- Directed by: Rolf Thiele; Alfred Weidenmann; Franz Seitz;
- Written by: Paul Hengge [de]; Kurt Heuser; Joe Lederer [de; fr]; Gregor von Rezzori; Franz Seitz;
- Based on: Die Herren (novel) by Angelika Schrobsdorff
- Produced by: Franz Seitz
- Starring: Paul Hubschmid; Mario Adorf; Susy Andersen;
- Cinematography: Wolf Wirth
- Edited by: Alexandra Anatra [de]
- Music by: Bernd Kampka [de]
- Production company: Franz Seitz Filmproduktion
- Distributed by: Nora-Filmverleih
- Release date: 25 August 1965;
- Running time: 110 minutes
- Country: West Germany
- Language: German

= The Gentlemen (1965 film) =

1965 film

The Gentlemen (Die Herren) is a 1965 West German comedy-drama film directed by Franz Seitz, Rolf Thiele and Alfred Weidenmann and starring Paul Hubschmid, Mario Adorf, and Susy Andersen. The film was shot at the Wandsbek Studios in Hamburg. The film's sets were designed by the art director Robert Stratil.

== Plot ==
The focus of the plot is the young journalist Evelyne. The young lady already has a multi-faceted past and has gotten to know quite a few men – from simple boys to extremely wealthy manufacturers. Bored with her job, at the suggestion of a dynamic publisher named Blech, whom she meets at a conference of writers and intellectuals in Travemünde, she begins to write down her amorous adventures of the past, hoping to create a raunchy literary sensation. She also ends up in bed with Blech. She becomes pregnant by him, but Blech leaves her. In the following episodes, Evelyne looks back on her life and reviews her affairs.

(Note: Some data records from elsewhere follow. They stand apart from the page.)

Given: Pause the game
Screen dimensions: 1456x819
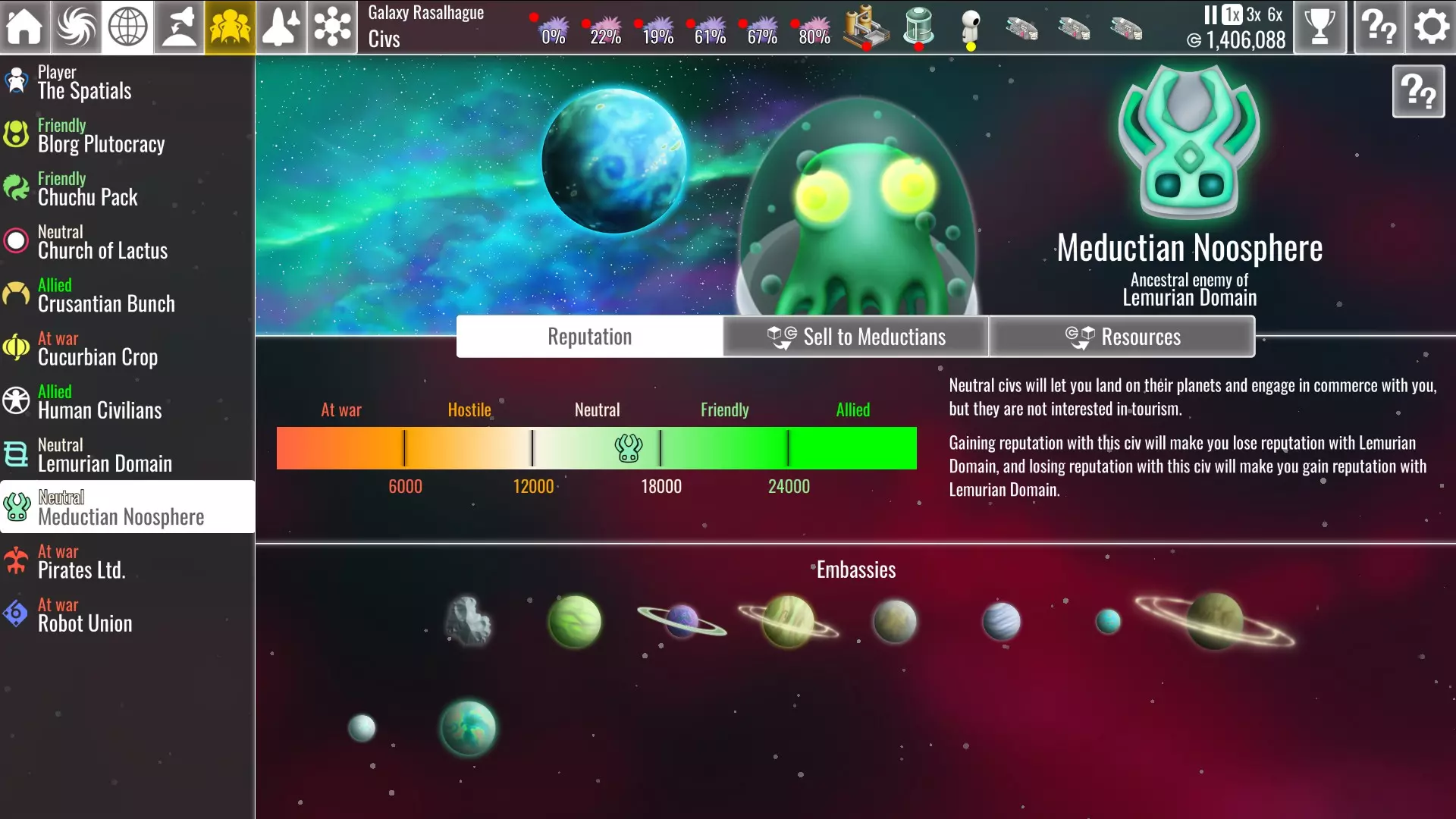Looking at the screenshot, I should point(1210,14).
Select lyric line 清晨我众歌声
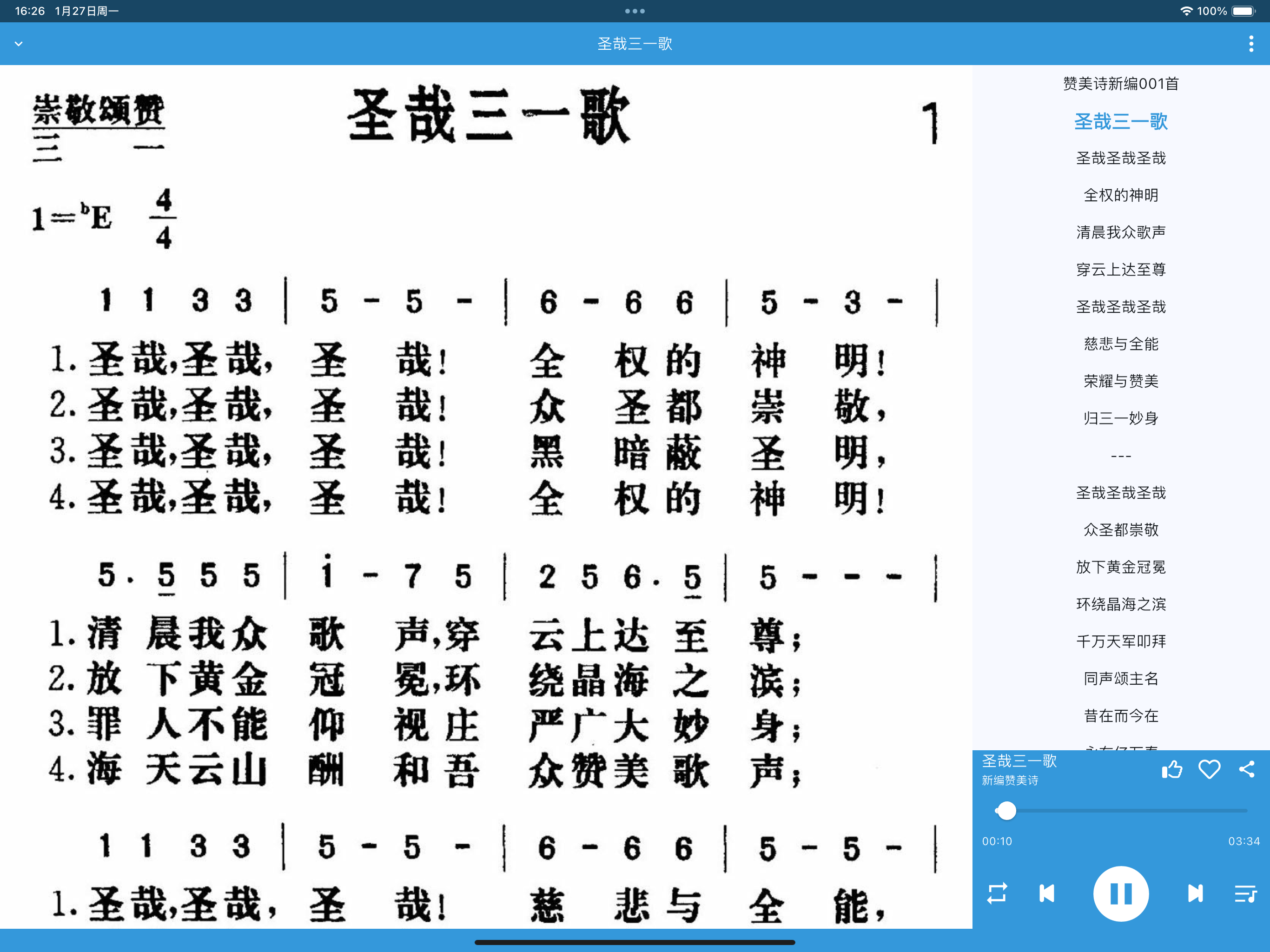Screen dimensions: 1270x952 [x=1121, y=232]
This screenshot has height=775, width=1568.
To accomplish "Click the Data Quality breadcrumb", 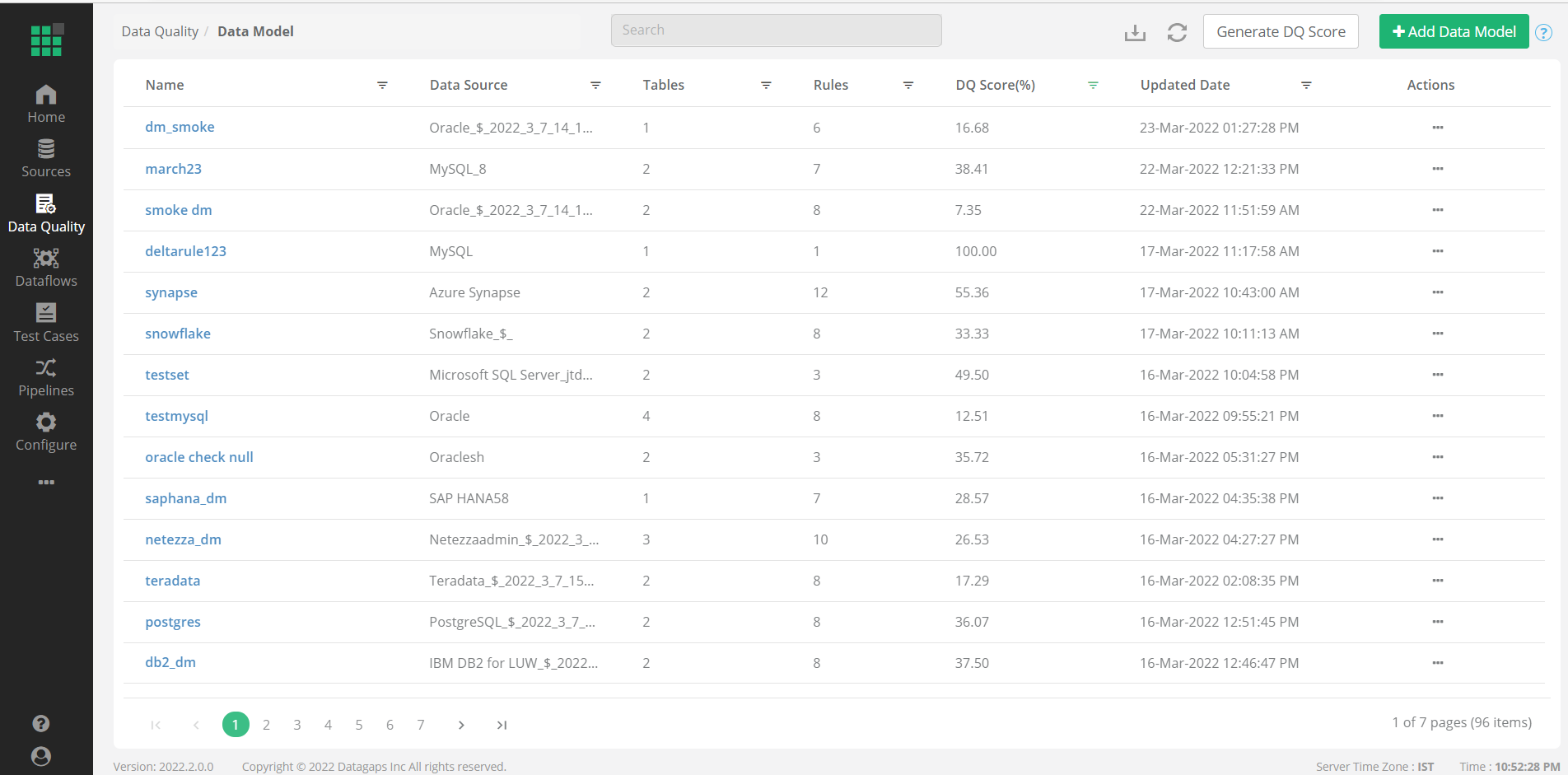I will [x=159, y=30].
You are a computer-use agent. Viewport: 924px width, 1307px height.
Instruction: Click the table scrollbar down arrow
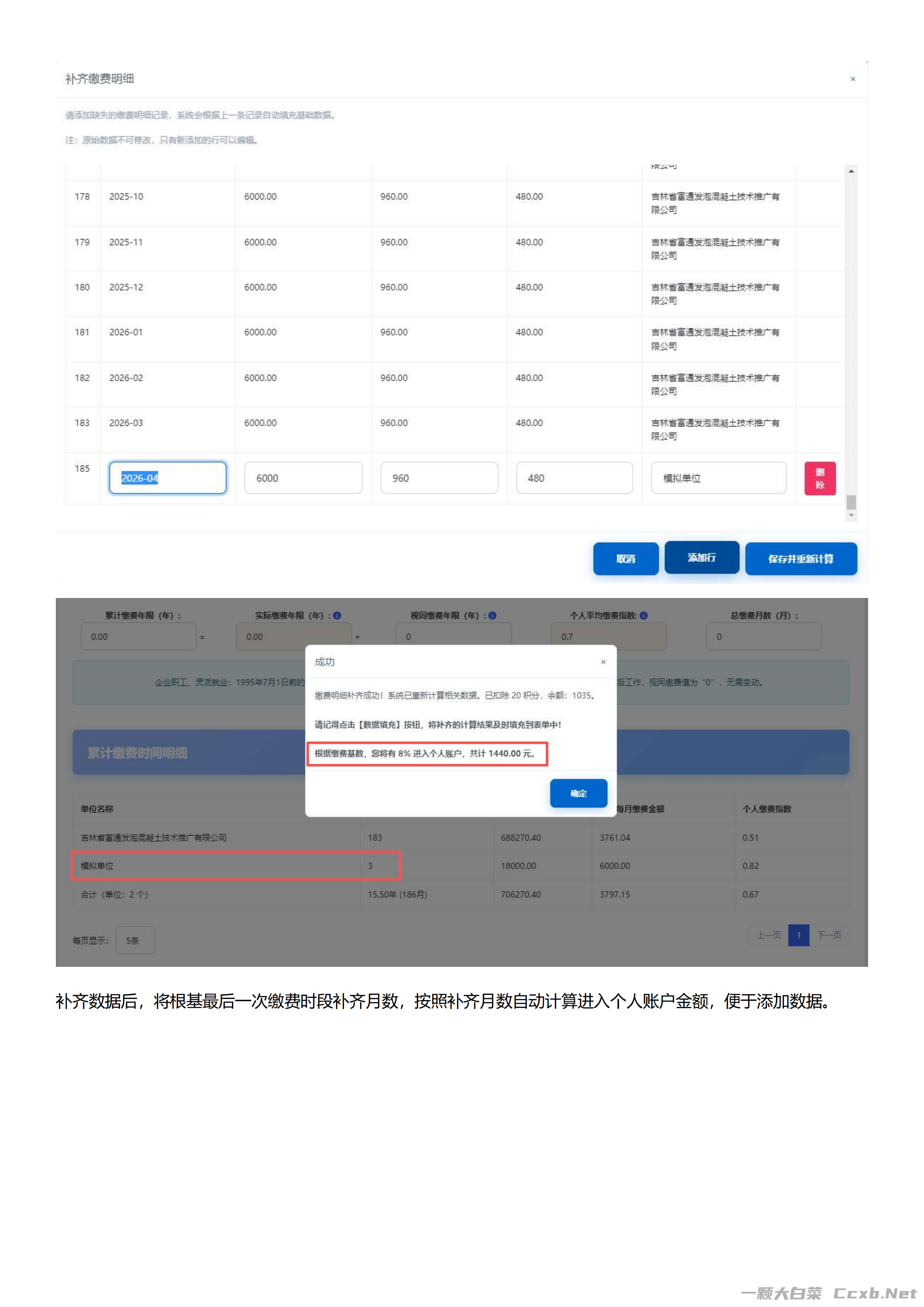click(851, 515)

Early on, Evelyne shows herself to be a precocious fruit when she flirts with the slightly older farm boy Boris during a wedding in the country. As a young woman, she begins an affair with a much older colonel in the US occupying army. This love affair also falls apart, and Evelyne ends up in the arms of a jaded young aristocrat, a veritable count. But this affair also has no future, and so the blonde siren finally flees into the arms and bed of the staid Swiss watch manufacturer Pflügeli. Although he is willing and a true gentleman, his sexual virility leaves much to be desired.